■ **Challenge**
Rewrite the lines below as a JSON list of strings, one string per line and no entries for blank lines.

■ **Entries shown**
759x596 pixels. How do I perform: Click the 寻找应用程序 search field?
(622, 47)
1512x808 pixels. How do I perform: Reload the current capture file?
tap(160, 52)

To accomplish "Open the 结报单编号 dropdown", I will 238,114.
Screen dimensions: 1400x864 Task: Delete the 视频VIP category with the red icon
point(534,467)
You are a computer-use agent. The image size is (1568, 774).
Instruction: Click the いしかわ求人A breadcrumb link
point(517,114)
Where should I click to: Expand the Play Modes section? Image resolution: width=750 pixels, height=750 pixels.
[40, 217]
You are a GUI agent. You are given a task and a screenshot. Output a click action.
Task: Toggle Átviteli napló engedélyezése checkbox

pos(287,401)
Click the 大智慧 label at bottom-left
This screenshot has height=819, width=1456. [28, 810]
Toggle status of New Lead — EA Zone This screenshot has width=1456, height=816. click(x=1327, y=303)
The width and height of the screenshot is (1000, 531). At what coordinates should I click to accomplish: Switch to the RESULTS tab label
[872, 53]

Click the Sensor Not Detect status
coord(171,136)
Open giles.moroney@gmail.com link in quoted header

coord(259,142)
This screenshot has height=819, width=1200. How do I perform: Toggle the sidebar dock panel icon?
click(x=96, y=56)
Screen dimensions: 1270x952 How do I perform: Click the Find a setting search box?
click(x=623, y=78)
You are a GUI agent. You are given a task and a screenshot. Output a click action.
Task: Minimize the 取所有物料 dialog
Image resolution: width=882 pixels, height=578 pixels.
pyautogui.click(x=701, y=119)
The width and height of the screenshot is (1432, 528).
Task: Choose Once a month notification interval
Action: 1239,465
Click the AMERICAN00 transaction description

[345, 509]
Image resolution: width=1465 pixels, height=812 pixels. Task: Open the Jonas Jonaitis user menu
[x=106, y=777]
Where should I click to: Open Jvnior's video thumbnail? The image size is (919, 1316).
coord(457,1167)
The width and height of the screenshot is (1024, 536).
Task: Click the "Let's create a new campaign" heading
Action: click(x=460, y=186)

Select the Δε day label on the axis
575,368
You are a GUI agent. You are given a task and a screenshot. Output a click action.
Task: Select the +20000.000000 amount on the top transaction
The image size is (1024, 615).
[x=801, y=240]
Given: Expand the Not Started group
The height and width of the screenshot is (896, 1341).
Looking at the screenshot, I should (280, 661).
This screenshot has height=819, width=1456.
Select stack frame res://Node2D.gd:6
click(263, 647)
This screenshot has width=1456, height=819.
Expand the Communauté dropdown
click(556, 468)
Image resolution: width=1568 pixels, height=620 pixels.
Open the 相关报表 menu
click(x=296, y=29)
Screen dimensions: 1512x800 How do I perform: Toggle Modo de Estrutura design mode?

■ **Answer for the task**
[
  "759x596 pixels. How do I perform: Click the 寻找应用程序 search field?",
  "(622, 47)",
  "1512x808 pixels. How do I perform: Reload the current capture file?",
  "tap(160, 52)",
  "To accomplish \"Open the 结报单编号 dropdown\", I will 238,114.",
  "Screen dimensions: 1400x864 Task: Delete the 视频VIP category with the red icon",
  "point(534,467)",
  "You are a computer-use agent. The image size is (1568, 774).",
  "Instruction: Click the いしかわ求人A breadcrumb link",
  "point(517,114)",
  "Where should I click to: Expand the Play Modes section? Image resolution: width=750 pixels, height=750 pixels.",
  "[40, 217]",
  "You are a GUI agent. You are given a task and a screenshot. Output a click action.",
  "Task: Toggle Átviteli napló engedélyezése checkbox",
  "pos(287,401)",
  "Click the 大智慧 label at bottom-left",
  "This screenshot has height=819, width=1456. [28, 810]",
  "Toggle status of New Lead — EA Zone This screenshot has width=1456, height=816. click(x=1327, y=303)",
  "The width and height of the screenshot is (1000, 531). At what coordinates should I click to accomplish: Switch to the RESULTS tab label",
  "[872, 53]",
  "Click the Sensor Not Detect status",
  "coord(171,136)",
  "Open giles.moroney@gmail.com link in quoted header",
  "coord(259,142)",
  "This screenshot has height=819, width=1200. How do I perform: Toggle the sidebar dock panel icon?",
  "click(x=96, y=56)",
  "Screen dimensions: 1270x952 How do I perform: Click the Find a setting search box?",
  "click(x=623, y=78)",
  "You are a GUI agent. You are given a task and a screenshot. Output a click action.",
  "Task: Minimize the 取所有物料 dialog",
  "Image resolution: width=882 pixels, height=578 pixels.",
  "pyautogui.click(x=701, y=119)",
  "The width and height of the screenshot is (1432, 528).",
  "Task: Choose Once a month notification interval",
  "Action: 1239,465",
  "Click the AMERICAN00 transaction description",
  "[345, 509]",
  "Image resolution: width=1465 pixels, height=812 pixels. Task: Open the Jonas Jonaitis user menu",
  "[x=106, y=777]",
  "Where should I click to: Open Jvnior's video thumbnail? The image size is (919, 1316).",
  "coord(457,1167)",
  "The width and height of the screenshot is (1024, 536).",
  "Task: Click the \"Let's create a new campaign\" heading",
  "Action: click(x=460, y=186)",
  "Select the Δε day label on the axis",
  "575,368",
  "You are a GUI agent. You are given a task and a screenshot. Output a click action.",
  "Task: Select the +20000.000000 amount on the top transaction",
  "The image size is (1024, 615).",
  "[x=801, y=240]",
  "Given: Expand the Not Started group",
  "The height and width of the screenshot is (896, 1341).",
  "Looking at the screenshot, I should (280, 661).",
  "This screenshot has height=819, width=1456.",
  "Select stack frame res://Node2D.gd:6",
  "click(263, 647)",
  "This screenshot has width=1456, height=819.",
  "Expand the Communauté dropdown",
  "click(556, 468)",
  "Image resolution: width=1568 pixels, height=620 pixels.",
  "Open the 相关报表 menu",
  "click(x=296, y=29)",
  "Screen dimensions: 1512x800 How do I perform: Toggle Modo de Estrutura design mode?"
]